The Delhi High Court asked the Delhi Government to decide a representation seeking an arrangement of COVID-19 testing labs in Court premises for advocates, judicial officers, their staff and family members (Vishesh Verma vs Govt of NCT of Delhi).
Brief Facts of the Case
Advocate Vishesh Verma, an advocate and social activist, had filed a PIL in the High Court of Delhi on 8th June 2020. The petitioner sought relief for arranging facilities in Court
premises. This was for collection of COVID-19 samples and their testing for the legal fraternity. This included the advocates, judicial officers and the staff.
Arguments by the Parties
The petition stated that thousands of advocates and judicial officers were practicing/working in Delhi-NCR during the COVID-19 situation. But there were no facilities provided to the advocates to stop the spread of the virus. It said that in such a situation, the advocates, judicial officers and their staff were not safe because most of the advocates were dependent upon practice and leading the life on a daily basis through legal practice alone. The plea said that several advocates were receiving funds from Bar Council of Delhi. This was because of unemployment due to the lock down. And it also stated that these funds were not sufficient for their livelihood.
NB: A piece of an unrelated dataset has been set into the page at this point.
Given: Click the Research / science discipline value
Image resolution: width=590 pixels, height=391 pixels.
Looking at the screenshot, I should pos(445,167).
The petitioner asserted that after doctors, health professionals and police, advocates had most public dealing.
They were at the high risk of infection of the virus. The petitioner stated that there had been several instances of affecting of judicial officers and Court staff in the city with COVID-19. It also specified that the number of infected persons may go up to 5.5 lakh in some time. The petitioner, during the hearing, also stated that he had already made a representation in this regard to the Delhi government but the Government took no action.
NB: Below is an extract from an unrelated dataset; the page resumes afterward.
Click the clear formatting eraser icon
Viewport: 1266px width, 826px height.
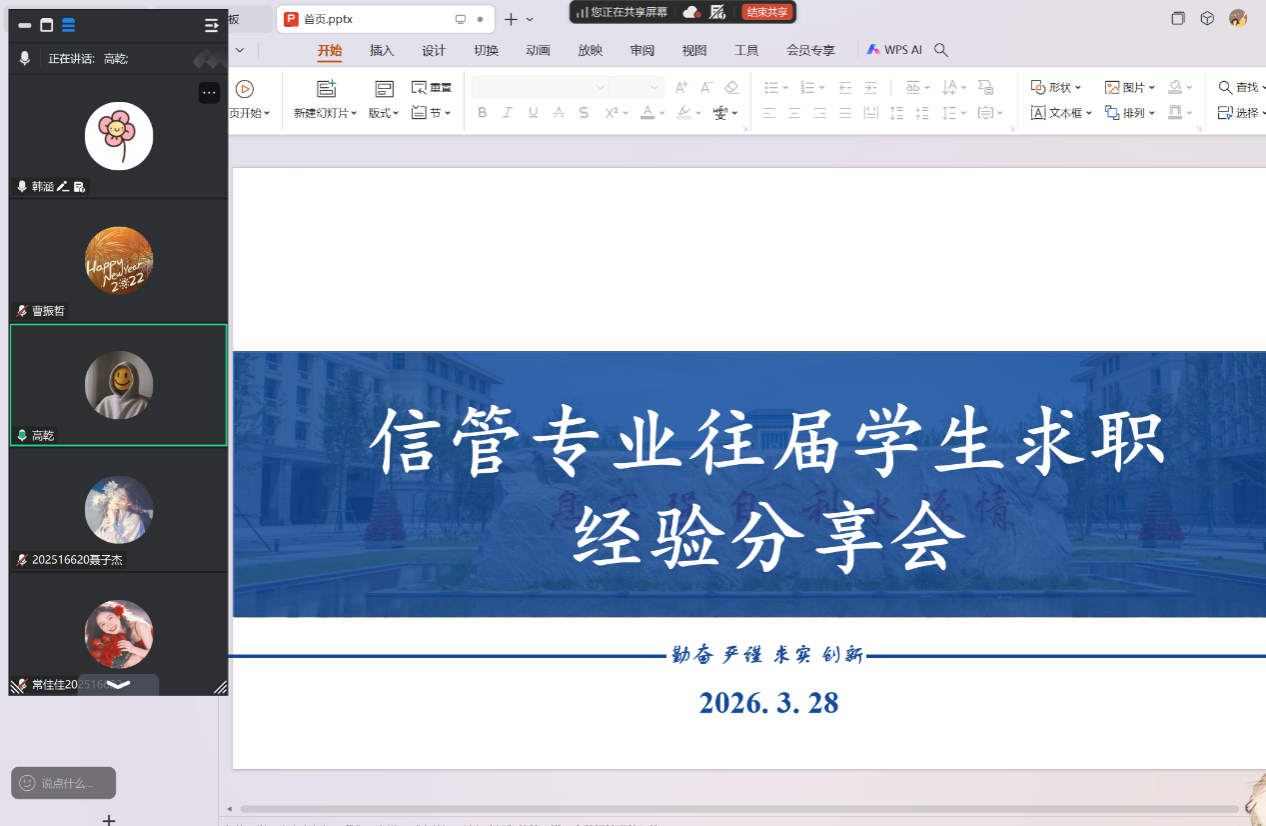click(731, 88)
The counsel for the Delhi Government, Advocate Jawahar Raja stated that setting up a testing facility was not practicable given the aerosolization in the surrounding with the virus at the time of testing.
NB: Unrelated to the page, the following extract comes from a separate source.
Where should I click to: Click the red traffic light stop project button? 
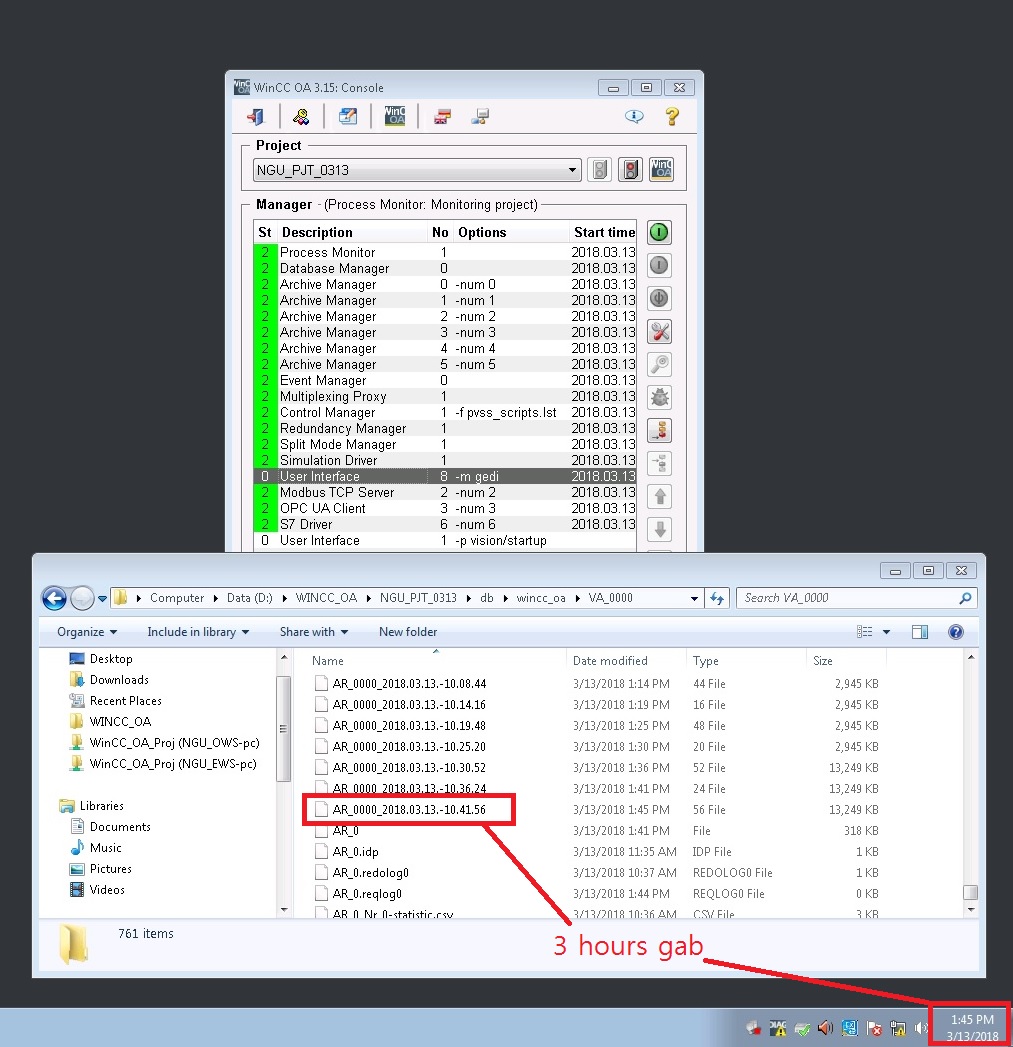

A division Bench of Chief Justice DN Patel and Prateek Jalan looked into the matter. And the hearing was held via video conferencing. The Court questioned the petitioner, that if the advocates were getting affected more than people running the chemist and grocery shops, to which he replied yes. The Court remarked that the people of the legal fraternity were not the only ones who were getting affected. It also asserted that the lawyers can use the labs and sample collection facilities already in existence.
The Court later noted that the representation of the Petitioner on the issue was still pending with the Delhi Government. It asked the Delhi Government to decide the pending representation in accordance with the law. They were to take the decision as expeditiously as possible and practicable.
The Court declined to entertain this PIL as it did not agree to the contentions of the petitioner.